Opinion: Why prosecute Wells Fargo execs when you can make the innocent shareholders pay?

A California branch of Wells Fargo.

To the editor: Wells Fargo defrauded a few million people out of hundreds of millions of dollars in order to pad the corporate bottom line and, presumably, fatten the paychecks of the people in charge. (“Stop the next Wells Fargo scandal before it happens,” Opinion, Aug. 30)

It did this across multiple states with a gang (sorry, I meant organization) of employees who did as they were told or risked termination (of employment, not the other kind).

In the real world, more than a few people would have at least been criminally indicted for this conduct. But this is the world of Wall Street, financial regulators and Congress. Were anyone to actually be prosecuted, many of those campaign contributions and junkets would probably vanish.

It’s much easier and less messy to have the shareholders pay the fines out of their future dividends. I should have been a banker.
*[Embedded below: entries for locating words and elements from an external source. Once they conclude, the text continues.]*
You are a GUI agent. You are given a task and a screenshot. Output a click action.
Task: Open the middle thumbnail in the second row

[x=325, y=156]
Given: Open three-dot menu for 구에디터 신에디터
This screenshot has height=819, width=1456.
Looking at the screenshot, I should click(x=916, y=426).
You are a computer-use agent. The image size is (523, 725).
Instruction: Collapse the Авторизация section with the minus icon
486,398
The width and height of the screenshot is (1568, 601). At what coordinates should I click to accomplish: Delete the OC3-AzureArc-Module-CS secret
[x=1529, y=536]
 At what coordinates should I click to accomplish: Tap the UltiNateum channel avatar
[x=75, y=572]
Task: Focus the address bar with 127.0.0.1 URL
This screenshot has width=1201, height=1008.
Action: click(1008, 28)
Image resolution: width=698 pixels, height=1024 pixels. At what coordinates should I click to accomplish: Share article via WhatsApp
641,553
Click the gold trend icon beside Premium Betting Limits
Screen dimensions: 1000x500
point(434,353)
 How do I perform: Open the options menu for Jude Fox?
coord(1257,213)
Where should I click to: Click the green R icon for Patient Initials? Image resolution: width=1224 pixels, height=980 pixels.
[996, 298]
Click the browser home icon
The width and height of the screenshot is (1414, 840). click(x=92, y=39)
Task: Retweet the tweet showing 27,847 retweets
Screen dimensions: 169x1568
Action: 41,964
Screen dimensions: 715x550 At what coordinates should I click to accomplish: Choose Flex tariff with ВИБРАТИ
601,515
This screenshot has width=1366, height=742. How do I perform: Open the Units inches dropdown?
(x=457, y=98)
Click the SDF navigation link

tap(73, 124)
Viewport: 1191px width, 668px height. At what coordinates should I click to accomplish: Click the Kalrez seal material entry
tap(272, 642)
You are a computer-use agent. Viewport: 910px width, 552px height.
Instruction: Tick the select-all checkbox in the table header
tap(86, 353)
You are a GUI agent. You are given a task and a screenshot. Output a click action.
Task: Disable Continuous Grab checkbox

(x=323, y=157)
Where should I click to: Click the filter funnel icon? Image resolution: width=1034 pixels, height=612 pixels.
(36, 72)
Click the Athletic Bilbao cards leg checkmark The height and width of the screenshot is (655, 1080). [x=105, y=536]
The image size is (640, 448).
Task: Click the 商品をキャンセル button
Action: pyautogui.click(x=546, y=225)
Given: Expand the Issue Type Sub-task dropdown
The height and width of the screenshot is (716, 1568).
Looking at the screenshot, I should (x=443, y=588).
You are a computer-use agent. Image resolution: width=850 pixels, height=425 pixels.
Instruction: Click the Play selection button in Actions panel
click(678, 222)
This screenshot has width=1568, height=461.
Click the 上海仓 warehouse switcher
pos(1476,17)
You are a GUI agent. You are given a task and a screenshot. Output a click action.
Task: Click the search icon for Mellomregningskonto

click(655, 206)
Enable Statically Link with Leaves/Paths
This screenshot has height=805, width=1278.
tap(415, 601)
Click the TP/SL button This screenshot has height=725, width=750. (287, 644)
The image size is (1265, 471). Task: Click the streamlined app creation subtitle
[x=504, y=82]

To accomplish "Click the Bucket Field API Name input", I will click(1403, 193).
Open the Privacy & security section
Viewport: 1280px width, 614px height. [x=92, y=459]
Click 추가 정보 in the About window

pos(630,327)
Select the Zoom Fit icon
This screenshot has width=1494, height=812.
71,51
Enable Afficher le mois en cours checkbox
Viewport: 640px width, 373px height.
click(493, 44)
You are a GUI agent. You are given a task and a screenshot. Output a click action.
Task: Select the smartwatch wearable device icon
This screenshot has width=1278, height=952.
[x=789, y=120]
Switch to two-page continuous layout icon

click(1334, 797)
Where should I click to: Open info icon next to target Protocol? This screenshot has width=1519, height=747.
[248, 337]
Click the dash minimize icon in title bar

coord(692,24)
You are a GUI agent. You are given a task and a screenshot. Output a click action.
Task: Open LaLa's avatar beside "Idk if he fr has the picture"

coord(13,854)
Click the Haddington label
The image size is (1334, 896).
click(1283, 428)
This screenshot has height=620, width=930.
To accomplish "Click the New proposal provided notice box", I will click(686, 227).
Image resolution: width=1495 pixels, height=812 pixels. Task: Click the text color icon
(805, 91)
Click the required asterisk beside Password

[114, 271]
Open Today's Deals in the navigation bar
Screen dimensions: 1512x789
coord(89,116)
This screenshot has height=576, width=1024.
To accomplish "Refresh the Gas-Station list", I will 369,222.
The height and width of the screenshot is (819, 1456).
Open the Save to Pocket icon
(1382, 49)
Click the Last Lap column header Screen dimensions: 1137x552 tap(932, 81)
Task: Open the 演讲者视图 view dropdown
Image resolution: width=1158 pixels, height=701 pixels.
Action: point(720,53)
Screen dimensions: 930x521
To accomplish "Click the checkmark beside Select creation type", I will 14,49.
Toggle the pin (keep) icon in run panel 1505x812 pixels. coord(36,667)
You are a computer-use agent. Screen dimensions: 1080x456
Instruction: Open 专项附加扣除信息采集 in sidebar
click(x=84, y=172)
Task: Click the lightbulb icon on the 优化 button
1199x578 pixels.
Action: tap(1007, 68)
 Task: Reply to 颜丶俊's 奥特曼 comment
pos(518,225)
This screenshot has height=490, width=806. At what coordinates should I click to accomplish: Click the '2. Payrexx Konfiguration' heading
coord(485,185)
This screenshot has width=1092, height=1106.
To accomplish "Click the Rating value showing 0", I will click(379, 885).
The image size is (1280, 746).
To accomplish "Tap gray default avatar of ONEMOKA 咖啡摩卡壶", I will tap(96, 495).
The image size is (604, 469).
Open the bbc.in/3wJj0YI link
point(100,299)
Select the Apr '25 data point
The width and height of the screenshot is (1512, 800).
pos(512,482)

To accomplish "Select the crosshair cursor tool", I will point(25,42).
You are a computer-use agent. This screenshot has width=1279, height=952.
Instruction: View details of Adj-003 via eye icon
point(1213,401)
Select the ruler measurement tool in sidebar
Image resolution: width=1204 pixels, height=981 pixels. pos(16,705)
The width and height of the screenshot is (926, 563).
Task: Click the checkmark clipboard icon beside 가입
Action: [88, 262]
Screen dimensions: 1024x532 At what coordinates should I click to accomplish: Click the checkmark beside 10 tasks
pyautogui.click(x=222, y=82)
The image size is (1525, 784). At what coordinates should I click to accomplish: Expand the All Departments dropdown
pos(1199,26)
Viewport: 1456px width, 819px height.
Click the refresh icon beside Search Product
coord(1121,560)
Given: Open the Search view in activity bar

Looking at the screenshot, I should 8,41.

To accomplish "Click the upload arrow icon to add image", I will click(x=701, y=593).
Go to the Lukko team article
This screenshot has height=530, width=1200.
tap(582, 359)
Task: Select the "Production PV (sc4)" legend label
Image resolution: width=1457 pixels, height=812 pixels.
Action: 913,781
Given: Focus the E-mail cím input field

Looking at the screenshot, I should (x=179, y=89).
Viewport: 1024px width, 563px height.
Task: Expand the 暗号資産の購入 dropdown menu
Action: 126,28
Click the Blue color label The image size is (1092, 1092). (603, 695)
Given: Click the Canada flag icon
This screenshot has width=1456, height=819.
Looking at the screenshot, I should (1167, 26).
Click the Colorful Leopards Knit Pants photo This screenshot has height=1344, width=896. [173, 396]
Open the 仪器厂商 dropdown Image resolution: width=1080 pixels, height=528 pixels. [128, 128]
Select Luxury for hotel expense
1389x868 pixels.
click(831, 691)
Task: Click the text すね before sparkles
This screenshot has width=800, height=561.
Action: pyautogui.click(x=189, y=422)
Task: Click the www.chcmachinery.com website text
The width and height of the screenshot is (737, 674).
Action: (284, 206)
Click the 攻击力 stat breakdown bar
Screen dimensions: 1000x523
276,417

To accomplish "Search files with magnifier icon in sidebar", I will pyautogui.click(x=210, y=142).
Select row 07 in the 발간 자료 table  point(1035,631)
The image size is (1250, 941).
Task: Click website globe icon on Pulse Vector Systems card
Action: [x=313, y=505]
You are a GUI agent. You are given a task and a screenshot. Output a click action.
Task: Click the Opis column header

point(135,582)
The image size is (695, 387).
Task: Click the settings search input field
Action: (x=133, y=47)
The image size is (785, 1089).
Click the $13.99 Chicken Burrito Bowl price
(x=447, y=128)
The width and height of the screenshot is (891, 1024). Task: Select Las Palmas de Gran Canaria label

Mike Liewald, Los Alamitos


To the editor: If the folks at MS-13 or any number of other criminal enterprises had done what Wells Fargo did to the public, they would have been put behind bars — for an awfully long time. Why do bank executives and board members seem to be exempt from [punishment for] the same highway robbery?

I say go after the top managers who knew about the fraudulent accounts or should have known the extent of the crimes with all the tools of a RICO investigation. Only a few years in jail will cure this malfeasance. Obviously, fines haven’t — they’re just part of the cost of doing business.